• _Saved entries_
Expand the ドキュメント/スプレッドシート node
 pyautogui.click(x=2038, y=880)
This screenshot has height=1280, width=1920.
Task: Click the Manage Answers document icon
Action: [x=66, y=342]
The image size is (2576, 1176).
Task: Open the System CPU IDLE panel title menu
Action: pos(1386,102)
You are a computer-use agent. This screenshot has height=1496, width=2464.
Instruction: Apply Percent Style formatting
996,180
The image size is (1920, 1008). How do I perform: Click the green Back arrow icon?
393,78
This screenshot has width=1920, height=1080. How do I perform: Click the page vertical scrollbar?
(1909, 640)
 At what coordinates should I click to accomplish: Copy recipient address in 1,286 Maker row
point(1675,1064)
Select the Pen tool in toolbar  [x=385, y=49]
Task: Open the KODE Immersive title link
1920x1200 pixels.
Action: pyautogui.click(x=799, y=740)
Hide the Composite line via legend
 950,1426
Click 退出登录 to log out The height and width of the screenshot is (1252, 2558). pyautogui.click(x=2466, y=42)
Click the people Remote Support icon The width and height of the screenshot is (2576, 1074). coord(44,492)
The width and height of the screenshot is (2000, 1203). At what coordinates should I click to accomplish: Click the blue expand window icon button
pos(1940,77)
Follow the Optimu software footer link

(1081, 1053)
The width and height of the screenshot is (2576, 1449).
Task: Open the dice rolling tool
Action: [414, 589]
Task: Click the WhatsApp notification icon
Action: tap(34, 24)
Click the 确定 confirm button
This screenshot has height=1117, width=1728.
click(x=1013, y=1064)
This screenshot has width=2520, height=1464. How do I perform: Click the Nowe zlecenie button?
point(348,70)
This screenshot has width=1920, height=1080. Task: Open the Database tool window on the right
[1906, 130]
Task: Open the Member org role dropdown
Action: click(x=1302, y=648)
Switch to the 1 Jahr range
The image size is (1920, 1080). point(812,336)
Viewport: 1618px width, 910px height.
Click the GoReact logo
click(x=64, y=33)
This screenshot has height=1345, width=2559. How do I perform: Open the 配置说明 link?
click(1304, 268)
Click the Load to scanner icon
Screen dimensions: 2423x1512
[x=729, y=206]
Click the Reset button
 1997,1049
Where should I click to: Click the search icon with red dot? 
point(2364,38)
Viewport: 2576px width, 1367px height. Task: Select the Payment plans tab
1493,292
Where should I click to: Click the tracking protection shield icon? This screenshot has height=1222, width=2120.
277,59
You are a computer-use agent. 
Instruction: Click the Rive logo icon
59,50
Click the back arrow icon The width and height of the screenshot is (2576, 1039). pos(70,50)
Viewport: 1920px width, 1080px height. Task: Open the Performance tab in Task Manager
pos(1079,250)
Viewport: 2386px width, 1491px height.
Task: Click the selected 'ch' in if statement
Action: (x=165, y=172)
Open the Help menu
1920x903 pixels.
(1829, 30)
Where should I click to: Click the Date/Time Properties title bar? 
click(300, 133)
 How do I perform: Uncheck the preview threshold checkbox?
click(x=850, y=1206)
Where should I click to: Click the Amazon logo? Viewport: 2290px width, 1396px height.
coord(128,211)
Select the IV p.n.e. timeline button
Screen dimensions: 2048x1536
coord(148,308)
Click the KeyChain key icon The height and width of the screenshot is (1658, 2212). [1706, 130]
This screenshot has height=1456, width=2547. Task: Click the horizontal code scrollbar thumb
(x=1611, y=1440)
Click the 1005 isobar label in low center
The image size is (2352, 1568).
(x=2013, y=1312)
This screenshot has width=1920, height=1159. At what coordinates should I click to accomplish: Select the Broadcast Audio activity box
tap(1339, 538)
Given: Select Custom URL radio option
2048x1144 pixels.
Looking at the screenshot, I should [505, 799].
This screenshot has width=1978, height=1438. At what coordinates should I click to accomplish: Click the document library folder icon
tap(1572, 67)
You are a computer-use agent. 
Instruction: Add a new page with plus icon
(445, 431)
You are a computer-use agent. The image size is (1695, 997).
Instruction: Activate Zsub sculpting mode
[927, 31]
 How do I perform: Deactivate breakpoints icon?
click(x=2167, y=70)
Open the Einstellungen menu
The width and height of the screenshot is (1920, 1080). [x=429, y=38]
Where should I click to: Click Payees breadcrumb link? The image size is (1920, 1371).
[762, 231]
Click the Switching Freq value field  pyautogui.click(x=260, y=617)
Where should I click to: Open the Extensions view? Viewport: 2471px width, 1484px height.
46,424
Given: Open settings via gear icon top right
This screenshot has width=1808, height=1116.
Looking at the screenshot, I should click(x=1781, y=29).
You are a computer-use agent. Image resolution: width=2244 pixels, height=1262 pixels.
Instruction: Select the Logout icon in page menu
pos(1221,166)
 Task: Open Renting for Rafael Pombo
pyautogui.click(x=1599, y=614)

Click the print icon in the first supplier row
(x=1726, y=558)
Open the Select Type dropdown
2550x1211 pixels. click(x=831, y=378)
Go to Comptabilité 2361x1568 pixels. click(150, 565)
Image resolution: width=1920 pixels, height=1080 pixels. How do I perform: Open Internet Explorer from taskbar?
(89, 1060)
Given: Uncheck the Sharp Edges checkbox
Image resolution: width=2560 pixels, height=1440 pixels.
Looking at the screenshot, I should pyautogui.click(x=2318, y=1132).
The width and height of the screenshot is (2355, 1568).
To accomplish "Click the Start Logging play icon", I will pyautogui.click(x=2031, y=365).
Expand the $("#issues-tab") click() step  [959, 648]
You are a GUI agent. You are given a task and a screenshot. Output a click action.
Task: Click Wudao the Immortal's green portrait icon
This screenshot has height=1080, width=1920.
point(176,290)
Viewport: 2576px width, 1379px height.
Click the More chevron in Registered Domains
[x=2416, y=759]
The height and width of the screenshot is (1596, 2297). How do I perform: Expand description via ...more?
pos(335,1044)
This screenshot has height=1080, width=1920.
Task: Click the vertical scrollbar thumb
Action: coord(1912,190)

• _Assigned task_
Above are the lines; repeat exactly the ones from the line containing "Viewport: 1618px width, 910px height." down to the line containing "Click the back", both inclusive.

• _Worked solution_
Viewport: 1618px width, 910px height.
Click the GoReact logo
click(x=64, y=33)
This screenshot has height=1345, width=2559. How do I perform: Open the 配置说明 link?
click(1304, 268)
Click the Load to scanner icon
Screen dimensions: 2423x1512
[x=729, y=206]
Click the Reset button
 1997,1049
Where should I click to: Click the search icon with red dot? 
point(2364,38)
Viewport: 2576px width, 1367px height. Task: Select the Payment plans tab
1493,292
Where should I click to: Click the tracking protection shield icon? This screenshot has height=1222, width=2120.
277,59
You are a computer-use agent. 
Instruction: Click the Rive logo icon
59,50
Click the back arrow icon The width and height of the screenshot is (2576, 1039). pos(70,50)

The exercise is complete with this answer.